«Это моя вина!», - горестно подумала Людмила Петровна, а вслух сказала:
-Владик, я не только верю в то, что есть искренно верующие люди. Я надеюсь, что и во мне есть искорка веры, которую нужно раздуть. Я хочу креститься. Я хочу крестить тебя и детей. Я хочу обвенчаться с тобой, наконец!
Владислав Владимирович смотрел на жену, как на чудо заморское, широко открытыми глазами и не мигая.
-Это шутка? – спросил он нарочито удивленным голосом.
-Нет, это не шутка.
-Это все влияние твоей любимой прислуги!
-Не называй Аню прислугой!
-А кто она? Она прислуга! И как ее не назови, прислугой и останется! Я давно замечал, как она иногда молится, крестится. Но ты, Мила! Ты меня просто поразила! Неужели ты считаешь, что этот Евангельский бред имеет хоть какой-нибудь смысл?
Владислав Владимирович рассмеялся так злобно, что его жена и сын невольно поежились, а он, не замечая этого, продолжал:
-Подумать только! «Ударившему тебя по щеке, подставь и другую, и отнимающему у тебя верхнюю одежду не препятствуй взять и рубашку. Всякому просящему у тебя, давай, а от взявшего твое не требуй назад. И если любите любящих вас, какая вам за то благодарность? Ибо и грешники любящих их любят». Это ли не чушь?! Где бы я сейчас был, если поступал так? Если ты, Мила, действительно в это веришь, то ты дура.
Женя испуганно посмотрел на мать, так как ожидал страшной бури после оскорбления, но она стояла молча и очень грустно смотрела на мужа. Смотрела так, будто он тяжело болен.
Владислав Владимирович, увидев, что с ним никто не спорит, продолжал:
-Эта Андрюшкина одноклассница не только как ненормальная крестилась, она и одеться подобающе не смогла. Вот Элла была одета просто, со вкусом, но празднично. Празд-нич-но!
-А знаешь, во сколько обошелся мне ее праздничный вид? – вдруг заговорил Евгений.
Людмила Петровна и Владислав Владимирович одновременно посмотрели на него.
-Она кроме праздничной одежды, повседневной, спортивной и так далее, и так далее ничем не интересуется. Знаете, что она еще выкинула? – продолжал Евгений упавшим голосом.
Родители молчали и вопросительно смотрели на сына.

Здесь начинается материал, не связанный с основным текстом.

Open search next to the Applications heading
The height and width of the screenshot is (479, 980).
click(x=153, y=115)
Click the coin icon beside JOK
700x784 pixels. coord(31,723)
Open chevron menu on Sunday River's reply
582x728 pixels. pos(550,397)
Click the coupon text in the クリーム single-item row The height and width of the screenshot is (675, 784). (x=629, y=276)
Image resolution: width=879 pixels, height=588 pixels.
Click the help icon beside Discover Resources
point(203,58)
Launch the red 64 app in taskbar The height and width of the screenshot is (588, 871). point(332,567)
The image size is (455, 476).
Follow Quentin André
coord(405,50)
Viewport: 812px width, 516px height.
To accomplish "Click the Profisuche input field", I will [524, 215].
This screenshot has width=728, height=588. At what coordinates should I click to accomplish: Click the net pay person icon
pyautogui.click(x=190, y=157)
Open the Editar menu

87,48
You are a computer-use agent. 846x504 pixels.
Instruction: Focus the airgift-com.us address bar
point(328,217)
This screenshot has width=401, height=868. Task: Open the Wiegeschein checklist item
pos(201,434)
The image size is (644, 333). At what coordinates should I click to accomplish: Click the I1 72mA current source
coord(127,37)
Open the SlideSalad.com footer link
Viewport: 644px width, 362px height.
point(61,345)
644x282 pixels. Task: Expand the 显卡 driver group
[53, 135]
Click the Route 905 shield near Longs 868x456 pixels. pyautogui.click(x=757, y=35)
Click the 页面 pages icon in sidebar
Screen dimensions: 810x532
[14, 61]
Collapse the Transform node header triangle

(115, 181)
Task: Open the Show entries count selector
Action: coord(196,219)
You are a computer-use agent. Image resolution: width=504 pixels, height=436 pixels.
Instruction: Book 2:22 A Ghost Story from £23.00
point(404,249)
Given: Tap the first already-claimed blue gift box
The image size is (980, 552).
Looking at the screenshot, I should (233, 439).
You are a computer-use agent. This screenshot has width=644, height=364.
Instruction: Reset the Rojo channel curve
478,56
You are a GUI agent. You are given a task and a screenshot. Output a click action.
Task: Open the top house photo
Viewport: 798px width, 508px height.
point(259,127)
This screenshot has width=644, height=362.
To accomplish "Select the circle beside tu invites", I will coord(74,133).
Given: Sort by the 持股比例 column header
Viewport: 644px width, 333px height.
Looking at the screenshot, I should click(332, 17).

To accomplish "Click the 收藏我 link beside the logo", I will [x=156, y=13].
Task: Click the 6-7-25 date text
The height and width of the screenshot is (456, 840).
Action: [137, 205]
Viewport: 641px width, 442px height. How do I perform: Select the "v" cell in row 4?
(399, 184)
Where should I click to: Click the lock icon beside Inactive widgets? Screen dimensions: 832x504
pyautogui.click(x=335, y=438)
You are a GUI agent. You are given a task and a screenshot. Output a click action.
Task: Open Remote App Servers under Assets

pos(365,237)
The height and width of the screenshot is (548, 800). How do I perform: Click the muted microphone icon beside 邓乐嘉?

-От нас сбежала очередная няня, - продолжал Евгений, - и Элла была один день с ребенком сама. Только один день! Вечером, когда я пришел с работы, Ксения плакала, надрывалась. Я пошел в детскую, там кроватки нет. Эллка лежит на кушетке и спит. В общем, она чтобы отдохнуть, выкатила кроватку из детской в гостиную, закрыла плотно все двери, чтобы дочка не мешала ей спать, и дрыхнет. Когда я возмутился, разбудил ее, она расплакалась, сказала, что о ней никто не думает, что она и так всю себя отдает семье, и если она решила отдохнуть, что здесь плохого? В результате, я оказался виноват во всех смертных грехах, а то, что Ксения вся в соплях, красная, обкаканная орет в гостиной, это нормально. Я ее спрашиваю: «Зачем кроватку в гостиную выкатила?», а она говорит: «В детской кушетка удобная и тепло»! Это нормально? Причем, объяснять что-нибудь бесполезно. Она уверена, что я придираюсь не по делу. Она тупая какая- то!
-Вот видишь! – возмущенно сказала Людмила Петровна. – Это результат твоей безответственности! Твоей погони за деньгами!
-А я тут при чем? – деланно удивился Владислав Владимирович.
-Ты при чем?! Это ты выбрал эту сноху!
-Она что, урод?! Откуда я знал? Женщина красивая, богатая. Я хотел как лучше. Я думал о Женьке.
-Вот и додумался! Кроме себя Элла никого не любит! Это не красивая женщина, это клоп, пиявка, кровопийца. Она никого не любит, даже свою дочь! И ты хочешь, чтобы и Андрей женился на подобной стерве?
-Он мог бы жениться на стерве, но бедной! Разве нет?
-Он мог бы жениться на нормальной девушке. Не важно была бы она бедная или богатая, - уже спокойней сказала Людмила Петровна.
-Конечно, неважно! Тебе не важно! Ведь они сели бы на мою шею! – все также раздраженно говорил Владислав Владимирович.
-Хватит, родители! – попытался их успокоить Женя. – Что сделано, то сделано.
Тут на пороге появился Андрей.
-Что вы так кричите? – спросил он.
-Ты зачем Насте нагрубил? – переключился на него отец.
-Я нагрубил?
-Да!
-Это она назвала Анну Ивановну побирушкой.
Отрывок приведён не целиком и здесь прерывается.